Exercise objective: Set the records down once more so that they match the source word for word.

Recorded data:

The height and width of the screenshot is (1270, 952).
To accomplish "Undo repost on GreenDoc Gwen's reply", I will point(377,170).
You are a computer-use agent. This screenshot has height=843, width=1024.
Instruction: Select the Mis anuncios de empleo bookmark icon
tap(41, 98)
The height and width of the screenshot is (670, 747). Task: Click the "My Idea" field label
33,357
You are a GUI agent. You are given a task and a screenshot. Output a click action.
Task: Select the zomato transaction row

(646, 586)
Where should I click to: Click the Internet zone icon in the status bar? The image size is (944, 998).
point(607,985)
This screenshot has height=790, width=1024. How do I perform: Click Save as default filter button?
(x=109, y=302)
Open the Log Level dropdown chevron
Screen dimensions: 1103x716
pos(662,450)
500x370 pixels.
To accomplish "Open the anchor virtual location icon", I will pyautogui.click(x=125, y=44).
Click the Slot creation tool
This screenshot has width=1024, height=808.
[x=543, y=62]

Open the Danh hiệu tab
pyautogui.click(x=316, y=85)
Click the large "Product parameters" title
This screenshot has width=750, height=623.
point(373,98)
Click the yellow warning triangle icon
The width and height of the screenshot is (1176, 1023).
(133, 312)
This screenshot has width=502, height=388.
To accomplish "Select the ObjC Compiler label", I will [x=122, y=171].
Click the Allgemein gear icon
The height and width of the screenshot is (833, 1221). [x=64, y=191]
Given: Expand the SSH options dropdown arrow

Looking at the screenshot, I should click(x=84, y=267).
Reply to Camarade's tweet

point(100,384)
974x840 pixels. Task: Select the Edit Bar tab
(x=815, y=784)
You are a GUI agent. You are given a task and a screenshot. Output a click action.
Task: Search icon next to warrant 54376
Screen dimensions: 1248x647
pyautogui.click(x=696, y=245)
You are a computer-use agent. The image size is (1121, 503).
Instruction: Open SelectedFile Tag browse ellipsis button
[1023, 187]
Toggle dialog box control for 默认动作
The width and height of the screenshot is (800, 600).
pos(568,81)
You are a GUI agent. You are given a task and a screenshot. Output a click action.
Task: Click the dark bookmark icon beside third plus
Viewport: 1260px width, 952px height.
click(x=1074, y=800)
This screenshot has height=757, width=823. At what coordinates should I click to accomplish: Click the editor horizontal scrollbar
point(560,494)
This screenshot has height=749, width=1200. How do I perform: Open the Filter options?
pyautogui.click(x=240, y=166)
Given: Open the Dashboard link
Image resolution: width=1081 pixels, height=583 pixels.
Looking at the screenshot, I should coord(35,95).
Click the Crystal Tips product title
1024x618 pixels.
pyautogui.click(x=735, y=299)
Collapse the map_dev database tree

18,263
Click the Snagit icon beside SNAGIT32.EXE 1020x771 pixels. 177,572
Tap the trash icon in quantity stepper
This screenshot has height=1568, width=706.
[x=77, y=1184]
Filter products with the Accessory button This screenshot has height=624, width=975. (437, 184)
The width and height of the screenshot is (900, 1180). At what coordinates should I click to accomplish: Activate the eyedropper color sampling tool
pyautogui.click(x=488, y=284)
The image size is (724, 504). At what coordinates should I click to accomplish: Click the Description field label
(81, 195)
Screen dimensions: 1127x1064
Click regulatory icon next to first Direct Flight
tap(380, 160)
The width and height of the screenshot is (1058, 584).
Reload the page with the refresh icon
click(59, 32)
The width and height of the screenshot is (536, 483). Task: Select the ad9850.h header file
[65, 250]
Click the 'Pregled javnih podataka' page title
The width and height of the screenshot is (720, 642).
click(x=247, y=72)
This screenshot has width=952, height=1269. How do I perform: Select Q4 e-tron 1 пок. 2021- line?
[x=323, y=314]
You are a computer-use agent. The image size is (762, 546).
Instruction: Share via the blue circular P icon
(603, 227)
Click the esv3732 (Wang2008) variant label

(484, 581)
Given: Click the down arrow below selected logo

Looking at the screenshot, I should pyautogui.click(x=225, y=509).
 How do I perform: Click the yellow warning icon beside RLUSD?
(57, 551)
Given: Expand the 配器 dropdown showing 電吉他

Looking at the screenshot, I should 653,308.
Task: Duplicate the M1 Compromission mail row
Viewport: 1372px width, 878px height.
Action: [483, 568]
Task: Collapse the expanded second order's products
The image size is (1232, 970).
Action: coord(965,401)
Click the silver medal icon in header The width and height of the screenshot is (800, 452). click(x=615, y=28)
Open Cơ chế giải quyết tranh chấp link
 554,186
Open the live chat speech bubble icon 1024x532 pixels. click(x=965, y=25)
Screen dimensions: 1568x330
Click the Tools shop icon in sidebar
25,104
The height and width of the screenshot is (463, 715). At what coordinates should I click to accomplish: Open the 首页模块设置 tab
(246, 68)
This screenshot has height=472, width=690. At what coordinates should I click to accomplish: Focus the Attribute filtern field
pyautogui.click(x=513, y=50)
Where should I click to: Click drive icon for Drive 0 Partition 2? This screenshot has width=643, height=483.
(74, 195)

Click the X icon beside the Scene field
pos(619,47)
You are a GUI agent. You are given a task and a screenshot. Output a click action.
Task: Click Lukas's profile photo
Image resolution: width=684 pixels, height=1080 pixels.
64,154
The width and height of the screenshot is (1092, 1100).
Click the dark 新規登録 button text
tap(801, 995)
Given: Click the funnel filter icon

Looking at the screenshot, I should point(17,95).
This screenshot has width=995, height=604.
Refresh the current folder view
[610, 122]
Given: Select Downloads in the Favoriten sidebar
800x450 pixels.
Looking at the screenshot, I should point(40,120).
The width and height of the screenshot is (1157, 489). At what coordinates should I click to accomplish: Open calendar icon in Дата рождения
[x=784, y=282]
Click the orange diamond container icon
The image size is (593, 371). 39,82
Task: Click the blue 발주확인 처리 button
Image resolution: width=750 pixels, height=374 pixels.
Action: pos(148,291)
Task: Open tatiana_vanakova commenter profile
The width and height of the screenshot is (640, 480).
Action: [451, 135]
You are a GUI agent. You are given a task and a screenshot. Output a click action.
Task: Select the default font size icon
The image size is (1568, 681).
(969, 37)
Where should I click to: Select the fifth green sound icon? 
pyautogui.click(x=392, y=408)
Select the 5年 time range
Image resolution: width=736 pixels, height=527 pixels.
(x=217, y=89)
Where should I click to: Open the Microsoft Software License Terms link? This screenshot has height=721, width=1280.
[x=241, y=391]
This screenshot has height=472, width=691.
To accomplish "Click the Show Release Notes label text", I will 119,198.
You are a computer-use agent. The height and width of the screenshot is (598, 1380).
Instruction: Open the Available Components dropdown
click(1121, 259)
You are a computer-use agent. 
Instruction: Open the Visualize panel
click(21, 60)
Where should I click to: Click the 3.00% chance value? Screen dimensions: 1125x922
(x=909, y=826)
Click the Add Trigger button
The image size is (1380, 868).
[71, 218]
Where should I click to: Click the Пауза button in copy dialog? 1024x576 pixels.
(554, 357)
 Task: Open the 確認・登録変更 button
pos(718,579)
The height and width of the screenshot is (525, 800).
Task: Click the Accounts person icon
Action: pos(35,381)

Answer space:
The height and width of the screenshot is (1270, 952).
To accomplish "Undo repost on GreenDoc Gwen's reply", I will point(377,170).
You are a computer-use agent. This screenshot has height=843, width=1024.
Instruction: Select the Mis anuncios de empleo bookmark icon
tap(41, 98)
The height and width of the screenshot is (670, 747). Task: Click the "My Idea" field label
33,357
You are a GUI agent. You are given a task and a screenshot. Output a click action.
Task: Select the zomato transaction row

(646, 586)
Where should I click to: Click the Internet zone icon in the status bar? The image size is (944, 998).
point(607,985)
This screenshot has height=790, width=1024. How do I perform: Click Save as default filter button?
(x=109, y=302)
Open the Log Level dropdown chevron
Screen dimensions: 1103x716
pos(662,450)
500x370 pixels.
To accomplish "Open the anchor virtual location icon", I will pyautogui.click(x=125, y=44).
Click the Slot creation tool
This screenshot has width=1024, height=808.
[x=543, y=62]

Open the Danh hiệu tab
pyautogui.click(x=316, y=85)
Click the large "Product parameters" title
This screenshot has width=750, height=623.
point(373,98)
Click the yellow warning triangle icon
The width and height of the screenshot is (1176, 1023).
(133, 312)
This screenshot has width=502, height=388.
To accomplish "Select the ObjC Compiler label", I will [x=122, y=171].
Click the Allgemein gear icon
The height and width of the screenshot is (833, 1221). [x=64, y=191]
Given: Expand the SSH options dropdown arrow

Looking at the screenshot, I should click(x=84, y=267).
Reply to Camarade's tweet

point(100,384)
974x840 pixels. Task: Select the Edit Bar tab
(x=815, y=784)
You are a GUI agent. You are given a task and a screenshot. Output a click action.
Task: Search icon next to warrant 54376
Screen dimensions: 1248x647
pyautogui.click(x=696, y=245)
You are a computer-use agent. The image size is (1121, 503).
Instruction: Open SelectedFile Tag browse ellipsis button
[1023, 187]
Toggle dialog box control for 默认动作
The width and height of the screenshot is (800, 600).
pos(568,81)
You are a GUI agent. You are given a task and a screenshot. Output a click action.
Task: Click the dark bookmark icon beside third plus
Viewport: 1260px width, 952px height.
click(x=1074, y=800)
This screenshot has height=757, width=823. At what coordinates should I click to accomplish: Click the editor horizontal scrollbar
point(560,494)
This screenshot has height=749, width=1200. How do I perform: Open the Filter options?
pyautogui.click(x=240, y=166)
Given: Open the Dashboard link
Image resolution: width=1081 pixels, height=583 pixels.
Looking at the screenshot, I should coord(35,95).
Click the Crystal Tips product title
1024x618 pixels.
pyautogui.click(x=735, y=299)
Collapse the map_dev database tree

18,263
Click the Snagit icon beside SNAGIT32.EXE 1020x771 pixels. 177,572
Tap the trash icon in quantity stepper
This screenshot has height=1568, width=706.
[x=77, y=1184]
Filter products with the Accessory button This screenshot has height=624, width=975. (437, 184)
The width and height of the screenshot is (900, 1180). At what coordinates should I click to accomplish: Activate the eyedropper color sampling tool
pyautogui.click(x=488, y=284)
The image size is (724, 504). At what coordinates should I click to accomplish: Click the Description field label
(81, 195)
Screen dimensions: 1127x1064
Click regulatory icon next to first Direct Flight
tap(380, 160)
The width and height of the screenshot is (1058, 584).
Reload the page with the refresh icon
click(59, 32)
The width and height of the screenshot is (536, 483). Task: Select the ad9850.h header file
[65, 250]
Click the 'Pregled javnih podataka' page title
The width and height of the screenshot is (720, 642).
click(x=247, y=72)
This screenshot has width=952, height=1269. How do I perform: Select Q4 e-tron 1 пок. 2021- line?
[x=323, y=314]
You are a computer-use agent. The image size is (762, 546).
Instruction: Share via the blue circular P icon
(603, 227)
Click the esv3732 (Wang2008) variant label

(484, 581)
Given: Click the down arrow below selected logo

Looking at the screenshot, I should pyautogui.click(x=225, y=509).
 How do I perform: Click the yellow warning icon beside RLUSD?
(57, 551)
Given: Expand the 配器 dropdown showing 電吉他

Looking at the screenshot, I should 653,308.
Task: Duplicate the M1 Compromission mail row
Viewport: 1372px width, 878px height.
Action: [483, 568]
Task: Collapse the expanded second order's products
The image size is (1232, 970).
Action: coord(965,401)
Click the silver medal icon in header The width and height of the screenshot is (800, 452). click(x=615, y=28)
Open Cơ chế giải quyết tranh chấp link
 554,186
Open the live chat speech bubble icon 1024x532 pixels. click(x=965, y=25)
Screen dimensions: 1568x330
Click the Tools shop icon in sidebar
25,104
The height and width of the screenshot is (463, 715). At what coordinates should I click to accomplish: Open the 首页模块设置 tab
(246, 68)
This screenshot has height=472, width=690. At what coordinates should I click to accomplish: Focus the Attribute filtern field
pyautogui.click(x=513, y=50)
Where should I click to: Click drive icon for Drive 0 Partition 2? This screenshot has width=643, height=483.
(74, 195)

Click the X icon beside the Scene field
pos(619,47)
You are a GUI agent. You are given a task and a screenshot. Output a click action.
Task: Click Lukas's profile photo
Image resolution: width=684 pixels, height=1080 pixels.
64,154
The width and height of the screenshot is (1092, 1100).
Click the dark 新規登録 button text
tap(801, 995)
Given: Click the funnel filter icon

Looking at the screenshot, I should point(17,95).
This screenshot has width=995, height=604.
Refresh the current folder view
[610, 122]
Given: Select Downloads in the Favoriten sidebar
800x450 pixels.
Looking at the screenshot, I should point(40,120).
The width and height of the screenshot is (1157, 489). At what coordinates should I click to accomplish: Open calendar icon in Дата рождения
[x=784, y=282]
Click the orange diamond container icon
The image size is (593, 371). 39,82
Task: Click the blue 발주확인 처리 button
Image resolution: width=750 pixels, height=374 pixels.
Action: pos(148,291)
Task: Open tatiana_vanakova commenter profile
The width and height of the screenshot is (640, 480).
Action: [451, 135]
You are a GUI agent. You are given a task and a screenshot. Output a click action.
Task: Select the default font size icon
The image size is (1568, 681).
(969, 37)
Where should I click to: Select the fifth green sound icon? 
pyautogui.click(x=392, y=408)
Select the 5年 time range
Image resolution: width=736 pixels, height=527 pixels.
(x=217, y=89)
Where should I click to: Open the Microsoft Software License Terms link? This screenshot has height=721, width=1280.
[x=241, y=391]
This screenshot has height=472, width=691.
To accomplish "Click the Show Release Notes label text", I will 119,198.
You are a computer-use agent. The height and width of the screenshot is (598, 1380).
Instruction: Open the Available Components dropdown
click(1121, 259)
You are a computer-use agent. 
Instruction: Open the Visualize panel
click(21, 60)
Where should I click to: Click the 3.00% chance value? Screen dimensions: 1125x922
(x=909, y=826)
Click the Add Trigger button
The image size is (1380, 868).
[71, 218]
Where should I click to: Click the Пауза button in copy dialog? 1024x576 pixels.
(554, 357)
 Task: Open the 確認・登録変更 button
pos(718,579)
The height and width of the screenshot is (525, 800).
Task: Click the Accounts person icon
Action: pos(35,381)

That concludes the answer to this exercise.